TO-DO LIST:
1. In the Bibbe Hansen biography, where did she begin her professional acting career as a child?
2. Quote the stretch of the Bibbe Hansen biography from "Bibbe Hansen (born" through "Aubrey (born 1994).".
3. Extend the Bibbe Hansen biography, picking up after its last sentence.
** START PASSAGE PROVIDED **
Bibbe Hansen (born January 31, 1952) is an American performance artist, musician and actress.

Family
Hansen's parents were bohemian Jewish poet Audrey Ostlin Hansen and Fluxus artist Al Hansen, a participant in the Andy Warhol Factory. Her stepfather was Jimmy Shapiro. She is the mother of three children, Beck Hansen, Channing Hansen and Rain Whittaker, a musician, artist and poet respectively. Hansen delivered her future daughter-in-law, Marissa Ribisi, and Marissa's twin brother, Giovanni, when they were born. Hansen is grandmother to Beck and Marissa's two children: Cosimo (born 2004) and Tuesday (born 2007) and Channing's son: Aubrey (born 1994).

Acting career
Hansen began her professional acting career as a child with the Saranac Lake Summer Theater in upstate New York. As a teenager in the mid-1960s, Hansen appeared in films by avant-garde filmmaker Jonas Mekas. After a chance meeting with Andy Warhol, he invited her to collaborate on a film about her recent incarceration in various youth penal institutions. The result was Warhol's film Prison, co-starring Edie Sedgwick. She also appeared in Warhol's Restaurant, 10 Beautiful Girls, 10 More Beautiful Girls, and shot two of Warhol's Screen Tests. In the 1970s she appeared as an extra in the Roger Corman film Big Bad Mama, as a dancer in Brian De Palma's Phantom of the Paradise, and in the Odyssey Theater production of Threepenny Opera directed by Ron Sossi. Her most recent acting appearance was in a 1999 short film, The White to Be Angry.
** END PASSAGE PROVIDED **
** START MATERIAL PROVIDED **
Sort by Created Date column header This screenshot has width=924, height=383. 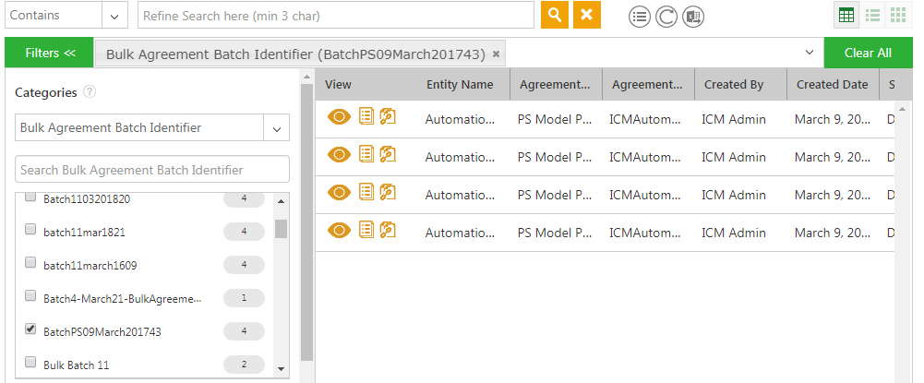832,84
** END MATERIAL PROVIDED **
OUTPUTS BY TASK:
1. With the Saranac Lake Summer Theater in upstate New York.

2.
Bibbe Hansen (born January 31, 1952) is an American performance artist, musician and actress.

Family
Hansen's parents were bohemian Jewish poet Audrey Ostlin Hansen and Fluxus artist Al Hansen, a participant in the Andy Warhol Factory. Her stepfather was Jimmy Shapiro. She is the mother of three children, Beck Hansen, Channing Hansen and Rain Whittaker, a musician, artist and poet respectively. Hansen delivered her future daughter-in-law, Marissa Ribisi, and Marissa's twin brother, Giovanni, when they were born. Hansen is grandmother to Beck and Marissa's two children: Cosimo (born 2004) and Tuesday (born 2007) and Channing's son: Aubrey (born 1994).

3.
Music
In 1964, Hansen recorded an album on Laurie Records with Jan Kerouac in a band called The Whippets. The Whippets released a single on the Josie label called "Go Go Go With Ringo," which was a poppy tribute to the Beatles. From 1990 through 1995, Hansen operated the Troy Café in Los Angeles with her husband, Sean Carrillo, and performed with singer, drag queen, and performance artist Vaginal Davis. She and Davis went on to form the satirical band Black Fag, named after, and poking fun at, the famous punk band Black Flag.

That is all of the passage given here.